I’ve been at the Royal Society conference on the future of scientific publishing at the start of this week, and I had the immense pleasure to chair the panel on infrastructure. I want to note my very first impression of the meeting. I have north of 20 pages of notes to work through, and some really interesting recommendations and suggestions for how to improve our scholarly communication system.
Last December I was at a HHMI invited meeting on this topic, and two weeks ago I was at the Metasciecne conference.
I want to sketch out some of the differences that I felt about these three meetings.
HHMI meeting
This was an intense workshop like environment that was very solutions focussed, with mostly open science, open infrastructure participates, along with some working academics, and hardly any publishers. Maybe something like 50 people in the rooom. It was highly interactive, really interesting, moderately optimistic, though with a slight lack of clarity on what the collective answer was that we were trying to get to. I like the approaches that were mooted, but felt that they are appropriate for a small audience, and might struggle to gain more widespread adoption. Of note since that meeting one of the entities present has had it’s funding collapse in a very public way (PubPub) and another has raised VC money (Curvenote).
Metascience 2025
Something like 400 to 600 people in attendance, mostly funders and academics, with very few librarians, and very very few publishers. I felt that this was a very optimistic conference, it was sort of brining a few slightly disparate fields together - science of science people, metascience people - bibliometricans. It felt a lot like a classic academic conference with many presentations of work in progress, but lots of examples of experiments happening in how to fund, and I felt a real belief in the power of funding to effect change, and a real belief that we could make positive change to our current funding mechanisms to improve outcomes, and the research ecosystem.
Future of Scientific Publishing Conference.
A two day meeting with many of the great and the good of scholarly communication, heavy on panel presentations, a forum for the vast and various accounting of the worries, grievances, and concerns, that have long stalked publishing since the advent of commercial entities in the ecosystems. Mainly present were librarians, publishes, some funders and government folk, and a small but not unimportant representation of actual researchers. It definitely felt the most pessimistic of all of the three meetings, and it felt like many of the questions we have been wrestling with for the past twenty years are still there. I think there are a few things that have moved on. We are in the post Open Access phase where the real complexity of that movement is now apparent. A thing that wasn’t mentioned was that we are in a hyper consolodative period for commercial publishers. Finally there are norms that are now expected (FAIR, CREDIT, deep use of DOIs) that are not controversial, but are somewhat patchy in implementation. I think what was good about this meeting is that it brought many of existing frictions explicitly to the surface in a very respectful forum for conversation, and if you are going to policy build it is important to do so from where we are, rather than where we might hope to be.
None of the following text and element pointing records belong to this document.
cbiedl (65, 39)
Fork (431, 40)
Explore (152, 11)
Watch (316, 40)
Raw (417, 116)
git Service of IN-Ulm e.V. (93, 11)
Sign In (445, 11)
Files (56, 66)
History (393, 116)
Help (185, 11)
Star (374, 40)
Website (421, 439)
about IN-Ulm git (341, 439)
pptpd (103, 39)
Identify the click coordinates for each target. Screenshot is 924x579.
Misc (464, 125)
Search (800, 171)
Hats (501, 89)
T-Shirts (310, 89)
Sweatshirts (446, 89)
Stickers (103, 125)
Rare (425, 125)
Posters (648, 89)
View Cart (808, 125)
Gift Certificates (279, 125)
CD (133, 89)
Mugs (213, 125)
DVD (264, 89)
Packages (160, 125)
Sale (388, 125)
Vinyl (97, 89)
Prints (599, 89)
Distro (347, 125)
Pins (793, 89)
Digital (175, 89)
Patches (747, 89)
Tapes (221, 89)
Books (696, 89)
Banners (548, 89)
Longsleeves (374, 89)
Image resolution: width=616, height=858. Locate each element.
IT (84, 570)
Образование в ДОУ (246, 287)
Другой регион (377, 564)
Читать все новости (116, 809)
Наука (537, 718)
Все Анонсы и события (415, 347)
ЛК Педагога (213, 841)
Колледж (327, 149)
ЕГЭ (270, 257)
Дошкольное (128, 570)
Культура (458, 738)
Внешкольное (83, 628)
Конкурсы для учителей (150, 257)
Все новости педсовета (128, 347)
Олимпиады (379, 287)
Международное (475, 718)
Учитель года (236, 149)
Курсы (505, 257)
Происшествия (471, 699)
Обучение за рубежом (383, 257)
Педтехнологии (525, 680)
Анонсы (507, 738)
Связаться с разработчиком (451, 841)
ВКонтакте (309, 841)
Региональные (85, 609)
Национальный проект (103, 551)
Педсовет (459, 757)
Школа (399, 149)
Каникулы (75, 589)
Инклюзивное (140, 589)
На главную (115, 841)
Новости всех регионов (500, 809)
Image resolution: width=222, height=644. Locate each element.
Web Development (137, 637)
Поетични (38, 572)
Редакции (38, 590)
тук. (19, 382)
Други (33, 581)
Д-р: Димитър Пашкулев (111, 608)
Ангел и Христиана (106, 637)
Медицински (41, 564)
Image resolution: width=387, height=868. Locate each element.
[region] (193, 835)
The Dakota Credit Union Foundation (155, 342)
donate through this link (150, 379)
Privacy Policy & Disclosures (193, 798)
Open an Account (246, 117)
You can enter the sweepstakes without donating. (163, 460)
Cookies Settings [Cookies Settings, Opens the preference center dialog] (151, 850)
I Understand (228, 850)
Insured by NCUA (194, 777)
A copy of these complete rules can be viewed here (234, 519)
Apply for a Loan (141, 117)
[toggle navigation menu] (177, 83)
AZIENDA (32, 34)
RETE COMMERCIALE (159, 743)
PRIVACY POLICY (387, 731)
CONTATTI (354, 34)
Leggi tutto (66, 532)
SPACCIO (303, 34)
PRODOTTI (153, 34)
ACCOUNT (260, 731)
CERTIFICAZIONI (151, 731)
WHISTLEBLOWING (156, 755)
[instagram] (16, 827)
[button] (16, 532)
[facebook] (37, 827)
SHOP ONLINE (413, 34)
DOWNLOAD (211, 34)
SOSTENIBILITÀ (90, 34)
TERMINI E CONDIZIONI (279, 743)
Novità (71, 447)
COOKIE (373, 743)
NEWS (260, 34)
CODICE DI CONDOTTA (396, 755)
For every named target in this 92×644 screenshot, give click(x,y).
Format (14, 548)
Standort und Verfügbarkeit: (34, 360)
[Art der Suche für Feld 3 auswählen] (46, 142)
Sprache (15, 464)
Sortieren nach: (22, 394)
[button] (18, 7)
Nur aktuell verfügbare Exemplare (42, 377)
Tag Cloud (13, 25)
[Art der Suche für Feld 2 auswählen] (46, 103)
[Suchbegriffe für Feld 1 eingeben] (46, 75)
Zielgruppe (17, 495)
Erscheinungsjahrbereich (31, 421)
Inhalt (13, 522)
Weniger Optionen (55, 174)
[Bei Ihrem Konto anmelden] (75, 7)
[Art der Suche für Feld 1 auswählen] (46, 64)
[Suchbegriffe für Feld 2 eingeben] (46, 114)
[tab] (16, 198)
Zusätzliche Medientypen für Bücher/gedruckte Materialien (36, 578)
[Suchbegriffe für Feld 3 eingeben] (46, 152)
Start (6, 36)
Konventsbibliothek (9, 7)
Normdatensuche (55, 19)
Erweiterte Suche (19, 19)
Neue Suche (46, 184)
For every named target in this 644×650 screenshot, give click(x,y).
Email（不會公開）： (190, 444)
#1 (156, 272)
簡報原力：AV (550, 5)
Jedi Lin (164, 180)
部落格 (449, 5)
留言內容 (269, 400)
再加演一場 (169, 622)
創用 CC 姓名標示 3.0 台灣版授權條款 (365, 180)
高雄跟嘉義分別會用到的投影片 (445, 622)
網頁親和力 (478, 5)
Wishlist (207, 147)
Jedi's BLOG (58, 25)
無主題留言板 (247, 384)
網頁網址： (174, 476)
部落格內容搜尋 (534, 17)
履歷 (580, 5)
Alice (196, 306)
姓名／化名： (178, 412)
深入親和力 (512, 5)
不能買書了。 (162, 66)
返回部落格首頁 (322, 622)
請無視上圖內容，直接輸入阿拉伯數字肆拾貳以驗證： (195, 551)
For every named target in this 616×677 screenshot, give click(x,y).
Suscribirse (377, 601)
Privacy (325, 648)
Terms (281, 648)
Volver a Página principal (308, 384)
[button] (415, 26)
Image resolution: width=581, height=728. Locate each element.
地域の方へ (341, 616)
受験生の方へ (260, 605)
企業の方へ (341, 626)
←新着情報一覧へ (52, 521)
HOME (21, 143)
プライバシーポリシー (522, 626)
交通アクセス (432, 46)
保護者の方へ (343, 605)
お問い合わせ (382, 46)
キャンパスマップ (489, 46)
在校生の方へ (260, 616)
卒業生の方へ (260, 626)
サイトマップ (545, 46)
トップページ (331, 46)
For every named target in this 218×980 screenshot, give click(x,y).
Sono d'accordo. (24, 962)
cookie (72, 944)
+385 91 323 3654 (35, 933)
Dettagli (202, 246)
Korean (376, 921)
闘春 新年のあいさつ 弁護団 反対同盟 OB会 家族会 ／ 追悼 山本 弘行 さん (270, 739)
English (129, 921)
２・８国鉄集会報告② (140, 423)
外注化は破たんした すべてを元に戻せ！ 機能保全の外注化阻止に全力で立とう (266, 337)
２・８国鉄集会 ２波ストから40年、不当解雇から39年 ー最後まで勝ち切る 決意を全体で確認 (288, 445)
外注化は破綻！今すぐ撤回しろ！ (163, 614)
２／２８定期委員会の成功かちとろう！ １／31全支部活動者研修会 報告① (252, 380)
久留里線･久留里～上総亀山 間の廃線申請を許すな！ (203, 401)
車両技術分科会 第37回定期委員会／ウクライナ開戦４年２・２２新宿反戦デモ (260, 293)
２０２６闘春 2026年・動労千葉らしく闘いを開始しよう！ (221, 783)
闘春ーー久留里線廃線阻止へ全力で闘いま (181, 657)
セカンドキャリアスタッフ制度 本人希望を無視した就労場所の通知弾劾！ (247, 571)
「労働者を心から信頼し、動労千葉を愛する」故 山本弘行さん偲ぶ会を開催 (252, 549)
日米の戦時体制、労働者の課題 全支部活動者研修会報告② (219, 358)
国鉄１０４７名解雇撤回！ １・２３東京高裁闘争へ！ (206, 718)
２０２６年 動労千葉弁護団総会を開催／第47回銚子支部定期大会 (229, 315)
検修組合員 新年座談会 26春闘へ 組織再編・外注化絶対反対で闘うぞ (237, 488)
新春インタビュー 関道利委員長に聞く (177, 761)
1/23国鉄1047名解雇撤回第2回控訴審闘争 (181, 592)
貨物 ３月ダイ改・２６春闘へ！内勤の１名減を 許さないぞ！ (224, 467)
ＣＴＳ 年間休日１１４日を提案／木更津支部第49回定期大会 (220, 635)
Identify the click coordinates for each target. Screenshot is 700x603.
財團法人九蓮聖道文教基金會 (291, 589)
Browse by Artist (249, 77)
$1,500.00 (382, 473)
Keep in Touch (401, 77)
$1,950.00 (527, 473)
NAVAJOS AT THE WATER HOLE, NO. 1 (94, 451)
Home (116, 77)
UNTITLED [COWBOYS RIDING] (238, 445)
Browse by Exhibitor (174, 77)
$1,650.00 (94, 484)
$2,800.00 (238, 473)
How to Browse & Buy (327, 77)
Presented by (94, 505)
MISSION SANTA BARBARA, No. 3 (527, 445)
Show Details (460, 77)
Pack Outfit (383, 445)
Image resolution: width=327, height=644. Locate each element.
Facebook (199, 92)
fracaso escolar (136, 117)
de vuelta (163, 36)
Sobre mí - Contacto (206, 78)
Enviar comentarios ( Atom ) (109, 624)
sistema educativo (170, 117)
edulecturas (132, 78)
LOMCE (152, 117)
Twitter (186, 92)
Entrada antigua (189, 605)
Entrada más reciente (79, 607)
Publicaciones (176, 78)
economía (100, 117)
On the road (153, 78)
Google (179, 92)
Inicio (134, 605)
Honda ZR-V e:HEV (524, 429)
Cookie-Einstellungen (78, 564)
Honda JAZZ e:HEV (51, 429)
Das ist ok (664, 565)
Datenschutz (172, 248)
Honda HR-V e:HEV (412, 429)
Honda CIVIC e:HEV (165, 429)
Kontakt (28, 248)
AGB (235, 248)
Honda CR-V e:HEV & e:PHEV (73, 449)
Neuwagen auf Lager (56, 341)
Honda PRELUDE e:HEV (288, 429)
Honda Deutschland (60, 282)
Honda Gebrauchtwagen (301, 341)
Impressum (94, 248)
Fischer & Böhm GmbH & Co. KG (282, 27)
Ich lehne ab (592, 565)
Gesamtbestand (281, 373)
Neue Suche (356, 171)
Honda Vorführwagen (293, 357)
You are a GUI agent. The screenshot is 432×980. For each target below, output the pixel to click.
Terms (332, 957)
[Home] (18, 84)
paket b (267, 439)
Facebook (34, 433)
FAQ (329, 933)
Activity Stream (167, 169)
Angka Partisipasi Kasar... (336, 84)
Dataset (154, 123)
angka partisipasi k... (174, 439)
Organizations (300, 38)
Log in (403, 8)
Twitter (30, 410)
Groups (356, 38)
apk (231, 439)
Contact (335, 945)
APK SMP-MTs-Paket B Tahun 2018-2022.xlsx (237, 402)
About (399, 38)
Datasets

There are trends that are important to me that didn’t get as much airtime as I would have given them, but equally there were important topics that I would have naturally skipped over that I got a lot of value out of.
I have much to think about and given time much to write about.
Some points that I thought I heard (no context, and not verified)
- Publishing is 1% to 2% of the cost of research.
- Our current system is as it is now due to the connection to the university, this was not the case pre 1940s.
- There are 70K journals (100K was later quoted to me in conversation later).
- Sieleo processes articles at a cost of $400.
- Elsevier fielded 3.5M submissions, published 700K and saw +600K increase in submissions year on year.
- UK institutes are considering sacking up to 30% of the roles in non research positions (not mentioned but this is being driven by the collapse of foreign student numbers).
- Early career researchers often don’t know who will pay for publication when they move labs - an issue I’d not been aware of before this meeting.
- English represents 68% of the research output (only).
- No one mentioned how DiamondOA can be funded sustainably.
- Mathematics has low impact factors because citations come so much later because it takes a long time to review a paper, every review is essentially a reproduction.
- While the market place of publishing is broken from a lack of pricing sensitivity, it’s not clear that OA has actually solved this problem.